Aun así, el técnico no se mueve un milímetro de su idea. “El potencial del jugador puede seguir siendo el mismo y puede respetar la predicción o no”, apuntó. El mensaje es nítido: el techo no ha cambiado, lo que falta es alcanzarlo.

Problemas, suspensiones y una carrera a la deriva

Mudryk tiene 25 años y una mochila pesada. De Zerbi no esconde las dificultades recientes de su ex y ahora de nuevo pupilo, incluida una larga ausencia de la élite tras una suspensión.

“Hasta ahora ha tenido muchos problemas”, admitió el entrenador. “El último problema, la suspensión por lo que fuera el problema, pero el resultado es claro. Y ahora su reto es respetar todas sus cualidades porque es un gran jugador”.

Ahí está el núcleo del desafío. Menos ruido, más fútbol.

De Zerbi lo subraya con un dato que nadie en Londres ha olvidado: “Tiene que vivir esta temporada de la manera correcta, sin demasiada presión, pero es el momento adecuado para mostrar su capacidad, porque si el Chelsea pagó 100 millones hace cuatro años… Creo que han traído muchos, muchos grandes jugadores y para gastar 100 millones, creo que pensaron muy bien en las cualidades de Mudryk”.

La frase pesa. No es solo una defensa del futbolista, también un recordatorio de lo que el mercado vio en él.

Tiempo, piernas y un estreno medido

El presente inmediato es mucho más terrenal: volver a jugar, recuperar piernas, ritmo, confianza. Tras tanto tiempo sin continuidad, ni siquiera De Zerbi se atreve a poner una fecha para ver a Mudryk como titular en la Premier League.

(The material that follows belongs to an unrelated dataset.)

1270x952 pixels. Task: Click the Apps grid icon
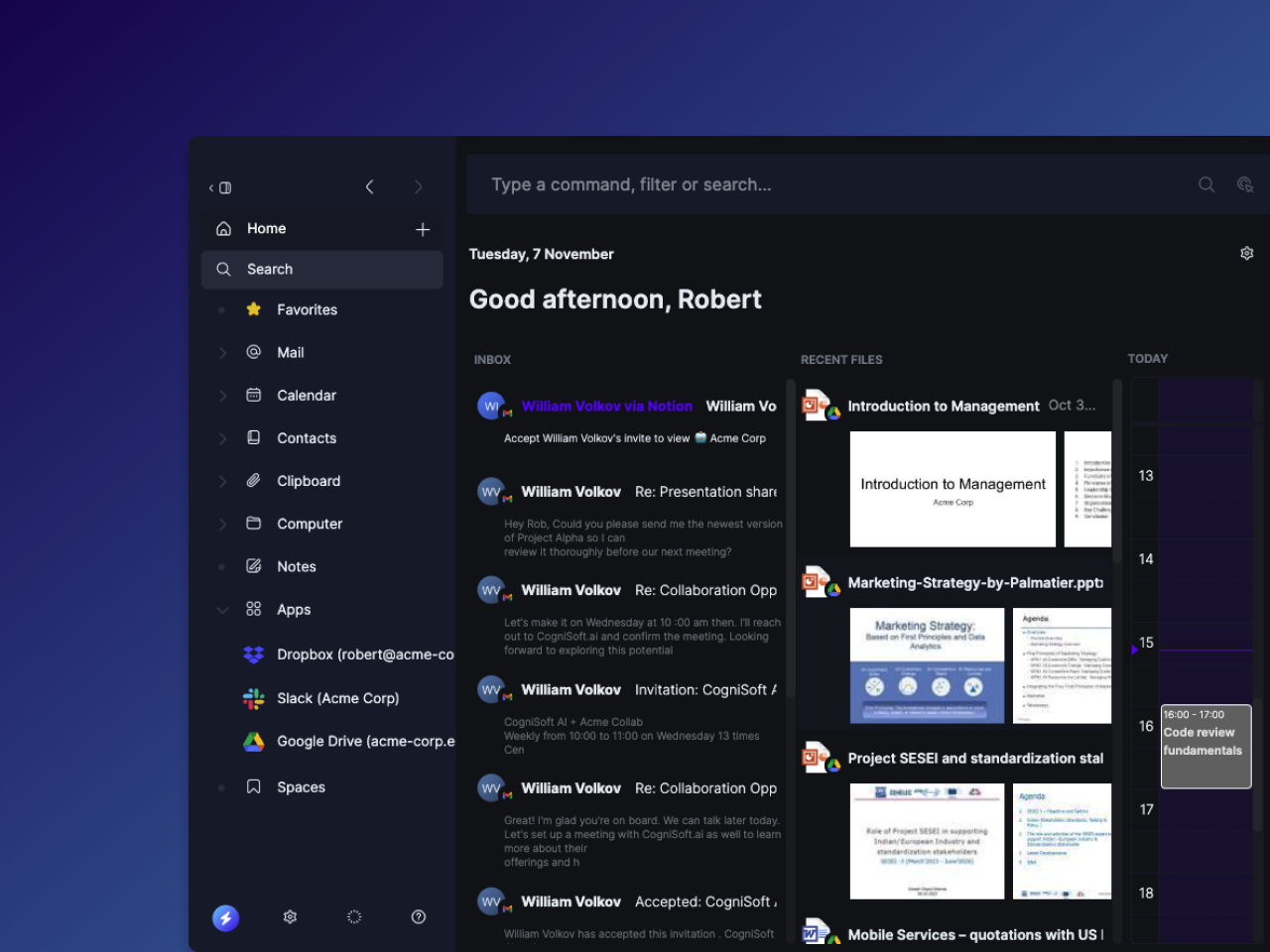[x=254, y=609]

La prioridad, por ahora, es introducirlo sin quemarlo.

El técnico italiano sí dejó una pista que ilusiona al aficionado del Tottenham: confirmó que el ucraniano está listo para disputar entre 15 y 30 minutos en el duelo del sábado ante el Nottingham Forest. Un rato, no más. Pero suficiente para que el estadio mida el voltaje de su nuevo fichaje.

Si el reencuentro funciona y Mudryk se acerca a la versión que deslumbró en el Shakhtar, los 75 millones de la opción de compra dejarán de parecer una apuesta arriesgada para convertirse en una decisión casi obligada.

De momento, el objetivo es mucho más simple y, a la vez, decisivo: enderezar una carrera que parecía desviarse antes de tiempo. Y demostrar si aquella vieja promesa de Balón de Oro era una exageración… o solo un adelanto de lo que está por venir.